I almost married four times, but got cold feet with the first three.  I married the fourth one and she later wished I had kept a perfect record.  That marriage produced a son who I am very proud of, and I would be hard pressed to write this letter without his help. While I’m giving statistics let me share a few more.  My father gave me advice three times that I remember, and although only one of those has any bearing on this letter, I am in a talking mood. The first was surprisingly astute.

         I graduated high school on my seventeenth birthday.  It was nice of the Brothers at St. Leonard’s to let me go through the ceremony even though I had failed two of my classes.  The empty diploma case they handed me was my payment for tormenting their teachers for four years.  It was a fair trade. St. Leonard’s didn’t offer night classes so I had to retake those courses at a public school, and unfortunately, I failed Spanish II again.  I decided to give up, but my father offered another solution which I thought incredible, but he convinced me to try.  I pleaded my case to someone in the school office and then offered him a case of his favorite booze for helping me.  Two weeks later I was a high school graduate and someone had a case of very expensive scotch.

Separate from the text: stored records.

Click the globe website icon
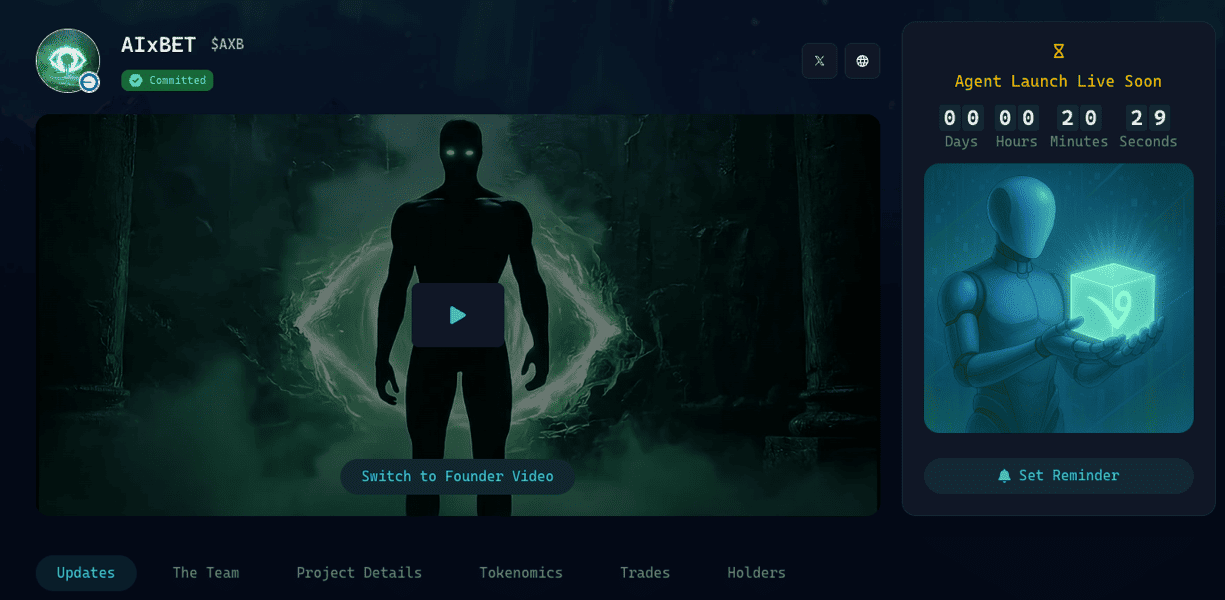This screenshot has width=1225, height=600. (862, 61)
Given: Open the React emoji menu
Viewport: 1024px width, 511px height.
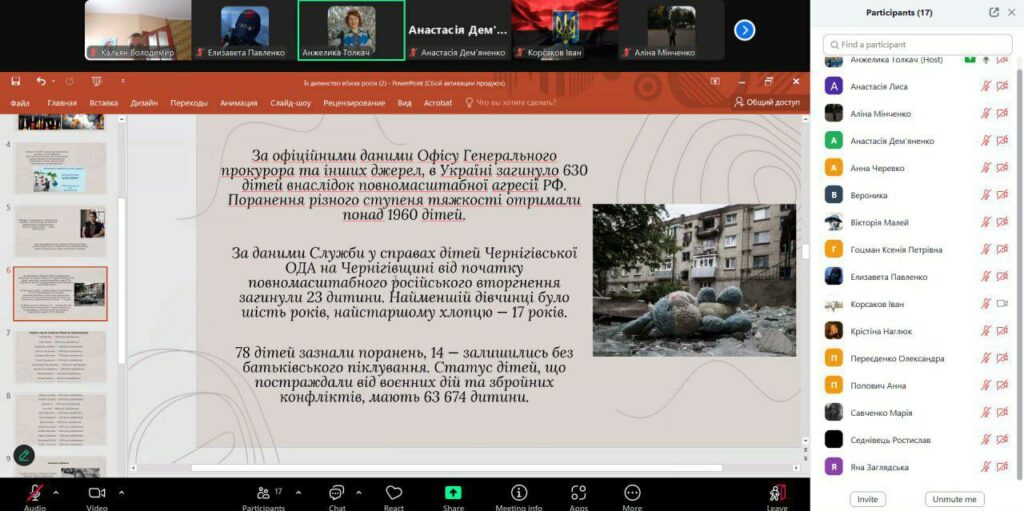Looking at the screenshot, I should click(x=394, y=492).
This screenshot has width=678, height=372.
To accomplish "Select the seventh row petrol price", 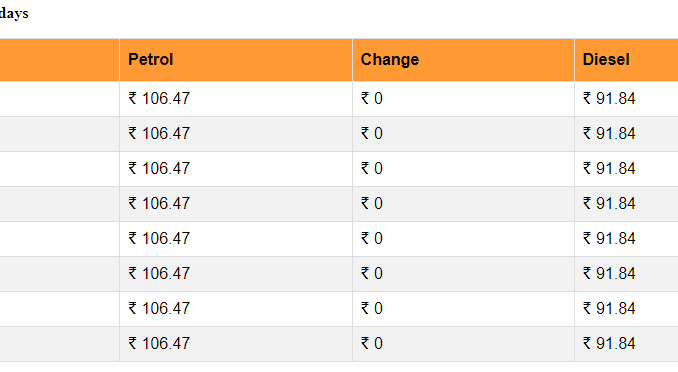I will 159,309.
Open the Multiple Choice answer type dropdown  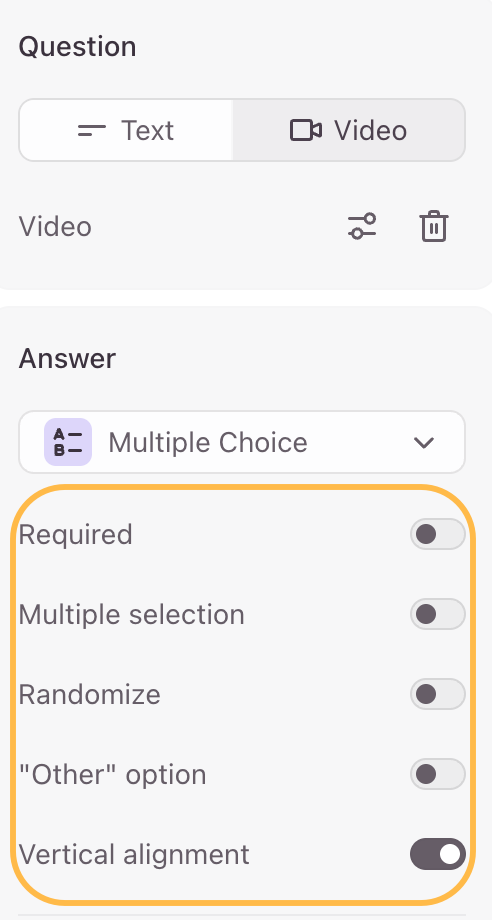tap(242, 442)
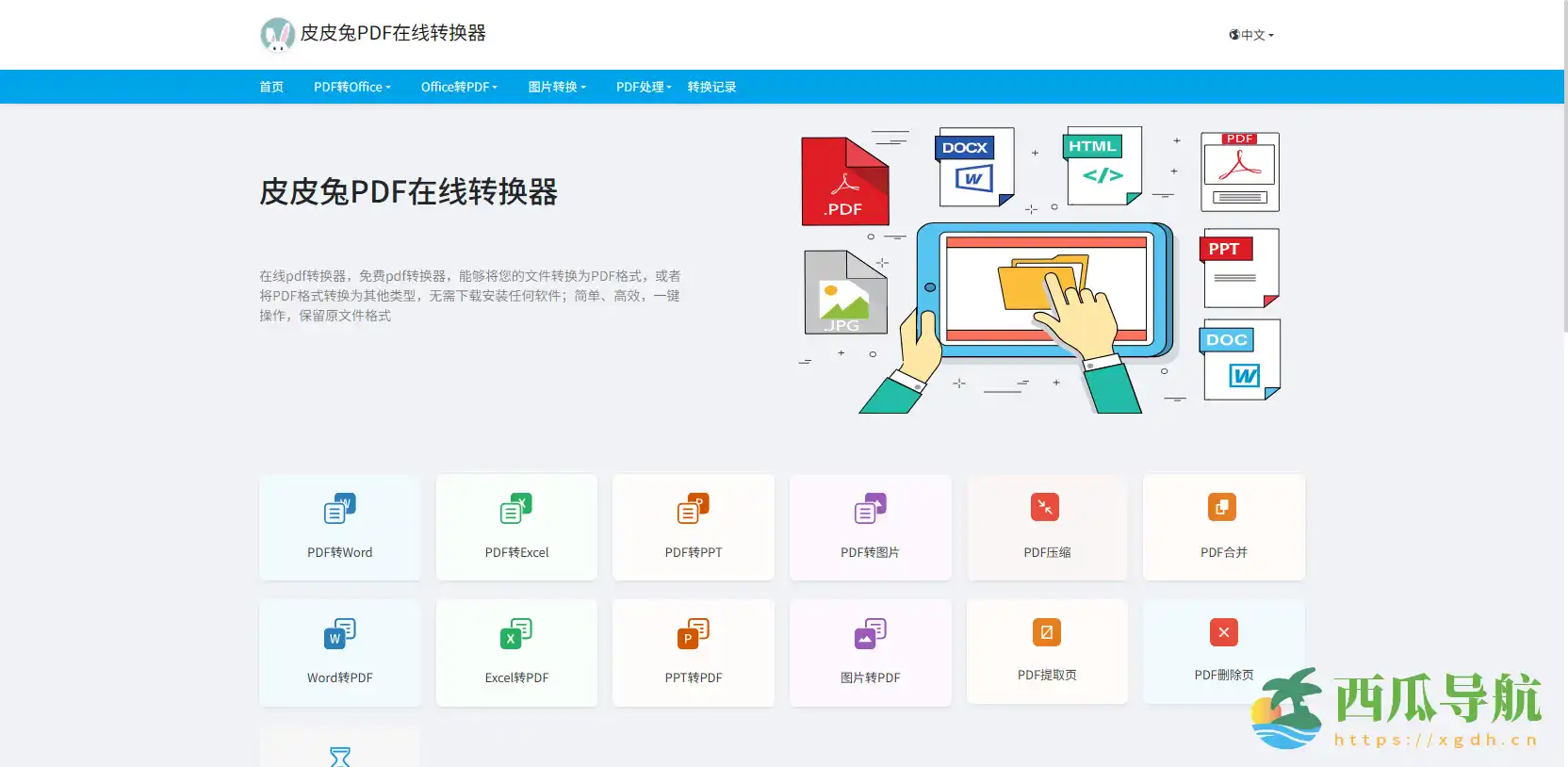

I was once engaged to a girl whose name I would have surely forgotten by now if it didn’t happen to rhyme so well with “cherry vanilla.”  I was sure I had acted hastily and brought this to my father, after all, he had given me good advice in the past.  The conversation went something like this:

Me: I think I made a mistake.
Him: No you didn’t.
Me: I didn’t?
Him: Did you get married?
Me: No.
Him: Then you didn’t make a mistake.
Me: But, how do I get out of this?
Him: Before I married your mother, I almost married someone else. We took a train to Philadelphia (from New York), but when we got there I realized I had made a mistake.
Me: So, what did you do?
Him: I left her in Philadelphia.
Me: (Incredulously) So, your advice to me is to leave her in Philadelphia?
Him: Something like that.

Rockaway Beach         For those of you who know what happened after that, you now know the part I never told you.  And for those of you who don’t know what happened… she jumped in the ocean!  It’s true.  It was spring and the Atlantic at Rockaway Beach was cold and rough.  If it hadn’t been for my life guard training I don’t think we would have made it out that day.  I can remember walking back to my car soaking wet, freezing, with my lungs full of salt water thinking, “Maybe I should have left her in Philadelphia!”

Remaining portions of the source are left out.